I know exactly what you mean, my ex is the same. His ability to communicate is so ridiculous that I became a shrill, hysterical witch whenever I had to talk to him about DS because he just refused to respond in any way. One night I had a couple of lads try to come into the house when DS and I were at home but he was flippant about the whole thing when I phoned in tears. Then his new gf told him I was contacting him too much, even though it was only ever about DS and that was it for me. It really hurt so I just thought you are a cold, arrogant, selfish idiot and I said to myself "sod it, you want no communication then you will get no communication. I will play that game too".

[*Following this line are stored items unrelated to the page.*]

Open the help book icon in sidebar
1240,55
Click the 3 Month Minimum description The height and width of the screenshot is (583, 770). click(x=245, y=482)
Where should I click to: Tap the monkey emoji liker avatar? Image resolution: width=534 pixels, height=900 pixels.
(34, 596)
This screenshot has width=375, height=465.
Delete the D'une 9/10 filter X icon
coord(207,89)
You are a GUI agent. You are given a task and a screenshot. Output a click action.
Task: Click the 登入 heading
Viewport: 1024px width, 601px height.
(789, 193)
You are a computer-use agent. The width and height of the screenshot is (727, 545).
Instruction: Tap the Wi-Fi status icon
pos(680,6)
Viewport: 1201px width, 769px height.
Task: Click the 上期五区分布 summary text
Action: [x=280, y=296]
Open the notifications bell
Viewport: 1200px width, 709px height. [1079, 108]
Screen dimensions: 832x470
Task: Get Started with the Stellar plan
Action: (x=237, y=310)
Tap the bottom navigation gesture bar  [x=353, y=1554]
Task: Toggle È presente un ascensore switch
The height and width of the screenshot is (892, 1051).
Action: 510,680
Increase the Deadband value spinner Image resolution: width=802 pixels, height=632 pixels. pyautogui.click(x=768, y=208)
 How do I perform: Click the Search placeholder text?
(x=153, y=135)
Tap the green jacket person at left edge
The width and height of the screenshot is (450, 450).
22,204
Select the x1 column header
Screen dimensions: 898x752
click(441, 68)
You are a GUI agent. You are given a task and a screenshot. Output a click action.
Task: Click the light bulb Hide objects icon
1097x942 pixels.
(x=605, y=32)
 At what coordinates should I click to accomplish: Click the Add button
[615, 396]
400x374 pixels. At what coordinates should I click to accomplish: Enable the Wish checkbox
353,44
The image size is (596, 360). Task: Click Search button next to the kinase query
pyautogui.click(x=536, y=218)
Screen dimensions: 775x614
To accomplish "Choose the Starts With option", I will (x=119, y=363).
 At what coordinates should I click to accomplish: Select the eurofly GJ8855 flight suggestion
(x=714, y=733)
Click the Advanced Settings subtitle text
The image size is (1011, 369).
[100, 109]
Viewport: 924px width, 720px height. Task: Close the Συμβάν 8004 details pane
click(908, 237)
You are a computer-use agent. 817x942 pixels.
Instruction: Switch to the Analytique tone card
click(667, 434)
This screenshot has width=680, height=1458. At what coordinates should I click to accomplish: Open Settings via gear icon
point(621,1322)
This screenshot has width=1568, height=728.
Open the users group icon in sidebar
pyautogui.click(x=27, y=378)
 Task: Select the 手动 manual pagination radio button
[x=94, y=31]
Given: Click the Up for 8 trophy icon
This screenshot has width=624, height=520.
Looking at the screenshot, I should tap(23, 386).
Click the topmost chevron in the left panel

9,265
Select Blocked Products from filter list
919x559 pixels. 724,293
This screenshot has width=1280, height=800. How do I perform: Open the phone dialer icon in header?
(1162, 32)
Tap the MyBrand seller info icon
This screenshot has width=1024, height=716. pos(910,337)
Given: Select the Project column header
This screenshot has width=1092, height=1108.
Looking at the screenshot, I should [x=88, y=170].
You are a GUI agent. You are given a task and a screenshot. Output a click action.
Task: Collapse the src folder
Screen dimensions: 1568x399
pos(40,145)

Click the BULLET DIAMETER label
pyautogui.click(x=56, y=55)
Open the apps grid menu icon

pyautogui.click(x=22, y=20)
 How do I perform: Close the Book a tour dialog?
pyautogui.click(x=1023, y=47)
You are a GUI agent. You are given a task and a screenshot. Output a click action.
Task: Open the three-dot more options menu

Now I only tell him the essentials and if he wants to know something then it is down to him to ask, he sometimes tries to tell me things about the new gf etc. but I always cut him short because it is nothing to do with DS.

It was very hard at first to play cold (like you I am not naturally that type) but I am now so much calmer and am starting to get my head back together. I am back in control because its my flipping life, not his! I even find it hard to remember the nice moments we had, I can only ever see the grumpy, miserable, sulky manchild that is forever getting his ear bent by the new gf!

I know it does seem hard but you have to allow time to take over for a while, take care of yourself and your girls and the rest will most certainly fall into place. I have spent the last few months feeling like I was waiting for Spring or something - if that makes sense.

Recently I have started seeing a lovely bloke who is reminding me that relationships can be nice - he snuck up on me when I wasn't looking!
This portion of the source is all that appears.